Item-finding data:
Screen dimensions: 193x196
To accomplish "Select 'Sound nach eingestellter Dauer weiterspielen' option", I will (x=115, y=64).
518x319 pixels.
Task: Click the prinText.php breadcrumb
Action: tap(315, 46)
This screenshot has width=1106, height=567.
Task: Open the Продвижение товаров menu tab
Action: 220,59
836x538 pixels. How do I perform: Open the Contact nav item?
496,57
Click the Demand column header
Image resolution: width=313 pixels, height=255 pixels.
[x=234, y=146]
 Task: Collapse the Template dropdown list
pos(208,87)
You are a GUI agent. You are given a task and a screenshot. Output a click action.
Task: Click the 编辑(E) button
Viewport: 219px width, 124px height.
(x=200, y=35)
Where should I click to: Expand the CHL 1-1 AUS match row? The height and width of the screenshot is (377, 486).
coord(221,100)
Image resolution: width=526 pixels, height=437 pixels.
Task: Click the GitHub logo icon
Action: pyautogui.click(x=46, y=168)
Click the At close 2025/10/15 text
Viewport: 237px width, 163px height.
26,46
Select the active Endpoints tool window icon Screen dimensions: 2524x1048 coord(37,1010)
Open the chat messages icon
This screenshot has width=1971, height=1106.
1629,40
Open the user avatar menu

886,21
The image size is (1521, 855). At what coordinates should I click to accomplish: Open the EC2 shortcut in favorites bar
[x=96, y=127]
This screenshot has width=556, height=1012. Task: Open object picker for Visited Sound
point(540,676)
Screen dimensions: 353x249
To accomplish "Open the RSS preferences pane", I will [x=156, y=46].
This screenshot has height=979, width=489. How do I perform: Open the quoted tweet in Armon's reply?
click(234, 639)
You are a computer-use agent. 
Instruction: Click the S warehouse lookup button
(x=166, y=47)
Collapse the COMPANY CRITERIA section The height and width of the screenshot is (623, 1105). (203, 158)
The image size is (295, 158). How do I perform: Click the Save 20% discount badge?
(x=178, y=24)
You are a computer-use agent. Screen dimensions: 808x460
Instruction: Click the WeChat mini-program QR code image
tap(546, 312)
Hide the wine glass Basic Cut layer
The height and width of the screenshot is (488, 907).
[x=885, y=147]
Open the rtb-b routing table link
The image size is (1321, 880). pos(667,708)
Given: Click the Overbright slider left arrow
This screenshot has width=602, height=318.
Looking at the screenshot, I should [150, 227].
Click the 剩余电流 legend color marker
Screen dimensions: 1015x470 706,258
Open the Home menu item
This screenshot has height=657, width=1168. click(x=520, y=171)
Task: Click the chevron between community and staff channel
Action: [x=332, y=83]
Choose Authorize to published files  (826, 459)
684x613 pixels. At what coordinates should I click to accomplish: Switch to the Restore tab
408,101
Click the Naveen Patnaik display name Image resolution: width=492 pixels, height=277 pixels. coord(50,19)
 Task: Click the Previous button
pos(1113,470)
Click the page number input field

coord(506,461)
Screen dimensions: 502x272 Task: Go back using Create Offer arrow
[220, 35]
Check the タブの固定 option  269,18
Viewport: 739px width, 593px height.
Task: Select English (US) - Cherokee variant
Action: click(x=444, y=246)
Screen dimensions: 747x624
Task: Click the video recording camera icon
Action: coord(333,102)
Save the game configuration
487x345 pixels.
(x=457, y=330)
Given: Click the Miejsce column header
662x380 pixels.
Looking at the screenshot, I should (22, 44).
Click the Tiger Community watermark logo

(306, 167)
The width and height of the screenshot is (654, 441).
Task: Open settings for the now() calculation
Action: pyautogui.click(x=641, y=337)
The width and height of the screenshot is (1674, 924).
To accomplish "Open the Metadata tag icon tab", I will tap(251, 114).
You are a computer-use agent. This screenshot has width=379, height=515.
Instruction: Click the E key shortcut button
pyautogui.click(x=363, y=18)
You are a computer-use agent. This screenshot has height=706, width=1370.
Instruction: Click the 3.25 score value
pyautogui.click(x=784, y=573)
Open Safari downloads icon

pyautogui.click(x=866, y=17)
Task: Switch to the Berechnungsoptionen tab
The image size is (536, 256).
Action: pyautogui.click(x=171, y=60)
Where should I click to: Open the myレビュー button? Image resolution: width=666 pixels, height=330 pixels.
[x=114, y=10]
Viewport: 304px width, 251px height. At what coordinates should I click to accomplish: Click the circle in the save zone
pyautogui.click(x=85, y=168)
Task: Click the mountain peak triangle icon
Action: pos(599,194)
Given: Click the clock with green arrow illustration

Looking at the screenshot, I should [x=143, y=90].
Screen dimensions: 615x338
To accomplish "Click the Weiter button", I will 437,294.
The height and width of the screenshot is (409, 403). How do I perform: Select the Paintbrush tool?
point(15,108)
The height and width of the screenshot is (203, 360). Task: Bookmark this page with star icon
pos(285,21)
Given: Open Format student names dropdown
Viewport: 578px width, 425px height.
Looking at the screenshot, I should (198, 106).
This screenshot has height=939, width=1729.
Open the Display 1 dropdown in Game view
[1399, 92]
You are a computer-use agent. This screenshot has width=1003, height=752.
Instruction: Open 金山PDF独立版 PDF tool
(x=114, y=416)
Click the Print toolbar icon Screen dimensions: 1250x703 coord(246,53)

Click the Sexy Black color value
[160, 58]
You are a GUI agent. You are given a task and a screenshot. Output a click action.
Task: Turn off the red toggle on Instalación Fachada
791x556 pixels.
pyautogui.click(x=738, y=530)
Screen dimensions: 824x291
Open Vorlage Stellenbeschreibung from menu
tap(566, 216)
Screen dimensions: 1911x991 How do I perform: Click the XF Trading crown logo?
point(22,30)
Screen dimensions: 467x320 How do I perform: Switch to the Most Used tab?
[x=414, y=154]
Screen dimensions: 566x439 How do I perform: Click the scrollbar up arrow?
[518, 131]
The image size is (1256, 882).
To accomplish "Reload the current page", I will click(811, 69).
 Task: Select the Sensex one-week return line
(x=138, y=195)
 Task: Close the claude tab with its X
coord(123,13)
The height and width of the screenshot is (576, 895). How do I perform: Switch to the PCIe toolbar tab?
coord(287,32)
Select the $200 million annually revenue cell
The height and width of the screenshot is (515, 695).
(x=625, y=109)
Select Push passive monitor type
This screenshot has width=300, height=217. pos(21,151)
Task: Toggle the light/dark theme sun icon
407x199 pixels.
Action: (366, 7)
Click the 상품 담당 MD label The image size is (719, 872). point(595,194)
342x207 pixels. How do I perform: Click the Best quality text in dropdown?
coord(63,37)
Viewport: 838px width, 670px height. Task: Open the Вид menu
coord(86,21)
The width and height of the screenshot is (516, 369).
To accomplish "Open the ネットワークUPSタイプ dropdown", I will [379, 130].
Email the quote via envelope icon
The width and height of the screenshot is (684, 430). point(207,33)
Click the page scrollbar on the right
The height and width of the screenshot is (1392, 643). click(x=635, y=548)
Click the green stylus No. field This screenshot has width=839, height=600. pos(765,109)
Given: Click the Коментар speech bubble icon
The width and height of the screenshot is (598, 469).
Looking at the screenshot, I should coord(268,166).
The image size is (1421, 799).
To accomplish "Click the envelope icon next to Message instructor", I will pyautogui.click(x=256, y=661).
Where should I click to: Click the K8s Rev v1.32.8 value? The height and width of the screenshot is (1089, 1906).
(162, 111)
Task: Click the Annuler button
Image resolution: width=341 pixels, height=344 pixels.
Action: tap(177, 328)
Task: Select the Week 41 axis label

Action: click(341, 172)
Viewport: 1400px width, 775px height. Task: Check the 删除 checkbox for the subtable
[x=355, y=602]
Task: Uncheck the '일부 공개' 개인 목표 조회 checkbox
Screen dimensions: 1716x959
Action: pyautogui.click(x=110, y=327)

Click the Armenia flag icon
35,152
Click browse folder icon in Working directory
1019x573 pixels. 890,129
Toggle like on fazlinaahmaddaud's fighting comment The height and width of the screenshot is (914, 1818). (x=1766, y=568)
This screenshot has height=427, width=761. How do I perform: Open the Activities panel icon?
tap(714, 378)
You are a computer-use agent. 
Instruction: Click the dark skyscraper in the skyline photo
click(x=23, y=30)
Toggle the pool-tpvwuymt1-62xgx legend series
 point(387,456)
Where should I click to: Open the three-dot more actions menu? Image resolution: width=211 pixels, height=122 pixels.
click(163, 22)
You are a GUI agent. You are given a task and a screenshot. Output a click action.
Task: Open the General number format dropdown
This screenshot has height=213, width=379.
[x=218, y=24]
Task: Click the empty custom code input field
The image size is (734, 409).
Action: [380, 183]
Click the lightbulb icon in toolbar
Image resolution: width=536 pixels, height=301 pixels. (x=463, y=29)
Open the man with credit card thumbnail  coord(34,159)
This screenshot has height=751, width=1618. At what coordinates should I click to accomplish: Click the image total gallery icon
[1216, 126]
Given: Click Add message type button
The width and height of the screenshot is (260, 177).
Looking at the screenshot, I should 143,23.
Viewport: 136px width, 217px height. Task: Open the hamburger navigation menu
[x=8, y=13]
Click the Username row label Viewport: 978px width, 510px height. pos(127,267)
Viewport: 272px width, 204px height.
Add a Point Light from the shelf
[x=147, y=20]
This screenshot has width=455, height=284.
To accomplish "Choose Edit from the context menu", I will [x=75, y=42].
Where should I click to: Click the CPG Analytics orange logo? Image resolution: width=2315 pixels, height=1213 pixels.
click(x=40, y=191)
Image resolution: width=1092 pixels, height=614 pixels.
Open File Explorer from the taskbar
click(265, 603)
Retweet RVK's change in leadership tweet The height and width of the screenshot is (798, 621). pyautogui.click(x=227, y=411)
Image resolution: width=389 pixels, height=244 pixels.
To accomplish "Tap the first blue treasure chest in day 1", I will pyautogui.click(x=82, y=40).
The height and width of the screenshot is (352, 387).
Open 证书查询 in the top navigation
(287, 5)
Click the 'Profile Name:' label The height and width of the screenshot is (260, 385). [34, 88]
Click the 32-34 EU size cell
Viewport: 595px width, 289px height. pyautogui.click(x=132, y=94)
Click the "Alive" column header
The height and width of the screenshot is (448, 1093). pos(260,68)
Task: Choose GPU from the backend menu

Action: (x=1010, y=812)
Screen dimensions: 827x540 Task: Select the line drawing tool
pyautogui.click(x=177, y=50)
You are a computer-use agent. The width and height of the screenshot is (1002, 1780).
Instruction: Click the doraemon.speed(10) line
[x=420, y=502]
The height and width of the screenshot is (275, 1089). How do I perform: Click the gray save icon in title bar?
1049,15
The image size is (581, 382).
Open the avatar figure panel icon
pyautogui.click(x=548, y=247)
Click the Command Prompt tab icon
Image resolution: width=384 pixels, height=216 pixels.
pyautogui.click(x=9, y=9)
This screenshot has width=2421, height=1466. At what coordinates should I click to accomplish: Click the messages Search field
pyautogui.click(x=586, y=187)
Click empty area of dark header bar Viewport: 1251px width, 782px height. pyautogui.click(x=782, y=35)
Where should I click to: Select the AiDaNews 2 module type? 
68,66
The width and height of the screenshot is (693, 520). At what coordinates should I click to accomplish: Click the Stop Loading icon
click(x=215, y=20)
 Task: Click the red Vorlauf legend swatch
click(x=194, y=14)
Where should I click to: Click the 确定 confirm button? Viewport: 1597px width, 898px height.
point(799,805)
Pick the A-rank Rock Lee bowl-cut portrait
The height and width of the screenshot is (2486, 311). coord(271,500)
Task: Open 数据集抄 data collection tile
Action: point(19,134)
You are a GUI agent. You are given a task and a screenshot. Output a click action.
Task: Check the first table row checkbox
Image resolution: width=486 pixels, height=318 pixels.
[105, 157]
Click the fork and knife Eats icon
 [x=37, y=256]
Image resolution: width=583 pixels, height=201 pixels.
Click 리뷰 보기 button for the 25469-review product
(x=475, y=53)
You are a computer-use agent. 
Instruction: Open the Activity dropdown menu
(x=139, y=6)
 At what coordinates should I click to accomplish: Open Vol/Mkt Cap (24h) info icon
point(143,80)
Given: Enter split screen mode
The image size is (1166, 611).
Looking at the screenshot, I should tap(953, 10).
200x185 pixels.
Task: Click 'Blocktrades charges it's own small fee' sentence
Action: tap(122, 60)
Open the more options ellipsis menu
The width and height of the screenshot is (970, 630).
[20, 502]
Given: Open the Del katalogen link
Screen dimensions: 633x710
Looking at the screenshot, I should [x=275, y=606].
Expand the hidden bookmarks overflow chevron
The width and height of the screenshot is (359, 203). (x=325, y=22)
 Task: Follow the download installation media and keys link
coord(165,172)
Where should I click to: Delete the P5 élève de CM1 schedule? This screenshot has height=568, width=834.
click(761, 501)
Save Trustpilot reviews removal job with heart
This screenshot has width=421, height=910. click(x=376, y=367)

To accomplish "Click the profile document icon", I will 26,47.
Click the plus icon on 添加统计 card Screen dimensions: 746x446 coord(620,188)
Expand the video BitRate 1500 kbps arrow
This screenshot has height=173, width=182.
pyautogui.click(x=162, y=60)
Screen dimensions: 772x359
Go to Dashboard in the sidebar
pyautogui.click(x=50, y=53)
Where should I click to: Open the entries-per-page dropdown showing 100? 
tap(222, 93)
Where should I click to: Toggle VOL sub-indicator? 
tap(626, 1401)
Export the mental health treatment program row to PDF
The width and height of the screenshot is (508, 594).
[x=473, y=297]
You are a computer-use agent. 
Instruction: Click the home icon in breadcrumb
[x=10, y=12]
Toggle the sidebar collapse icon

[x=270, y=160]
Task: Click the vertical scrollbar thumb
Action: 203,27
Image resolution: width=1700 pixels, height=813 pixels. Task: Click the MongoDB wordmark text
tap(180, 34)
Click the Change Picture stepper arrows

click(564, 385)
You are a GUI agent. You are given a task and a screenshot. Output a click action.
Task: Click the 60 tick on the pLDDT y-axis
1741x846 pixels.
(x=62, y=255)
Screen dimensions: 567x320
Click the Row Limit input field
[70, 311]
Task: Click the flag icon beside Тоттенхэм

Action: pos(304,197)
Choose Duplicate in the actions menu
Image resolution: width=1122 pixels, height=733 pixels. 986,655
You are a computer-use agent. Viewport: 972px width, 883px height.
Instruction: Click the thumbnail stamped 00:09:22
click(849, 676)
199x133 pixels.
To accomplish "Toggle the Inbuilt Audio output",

_WORK INSTRUCTIONS_
Reproduce the data verbatim, from its first line through the line containing "point(540,676)", both included.

_COMPLETE OUTPUT_
Screen dimensions: 193x196
To accomplish "Select 'Sound nach eingestellter Dauer weiterspielen' option", I will (x=115, y=64).
518x319 pixels.
Task: Click the prinText.php breadcrumb
Action: tap(315, 46)
This screenshot has width=1106, height=567.
Task: Open the Продвижение товаров menu tab
Action: 220,59
836x538 pixels. How do I perform: Open the Contact nav item?
496,57
Click the Demand column header
Image resolution: width=313 pixels, height=255 pixels.
[x=234, y=146]
 Task: Collapse the Template dropdown list
pos(208,87)
You are a GUI agent. You are given a task and a screenshot. Output a click action.
Task: Click the 编辑(E) button
Viewport: 219px width, 124px height.
(x=200, y=35)
Where should I click to: Expand the CHL 1-1 AUS match row? The height and width of the screenshot is (377, 486).
coord(221,100)
Image resolution: width=526 pixels, height=437 pixels.
Task: Click the GitHub logo icon
Action: pyautogui.click(x=46, y=168)
Click the At close 2025/10/15 text
Viewport: 237px width, 163px height.
26,46
Select the active Endpoints tool window icon Screen dimensions: 2524x1048 coord(37,1010)
Open the chat messages icon
This screenshot has width=1971, height=1106.
1629,40
Open the user avatar menu

886,21
The image size is (1521, 855). At what coordinates should I click to accomplish: Open the EC2 shortcut in favorites bar
[x=96, y=127]
This screenshot has width=556, height=1012. Task: Open object picker for Visited Sound
point(540,676)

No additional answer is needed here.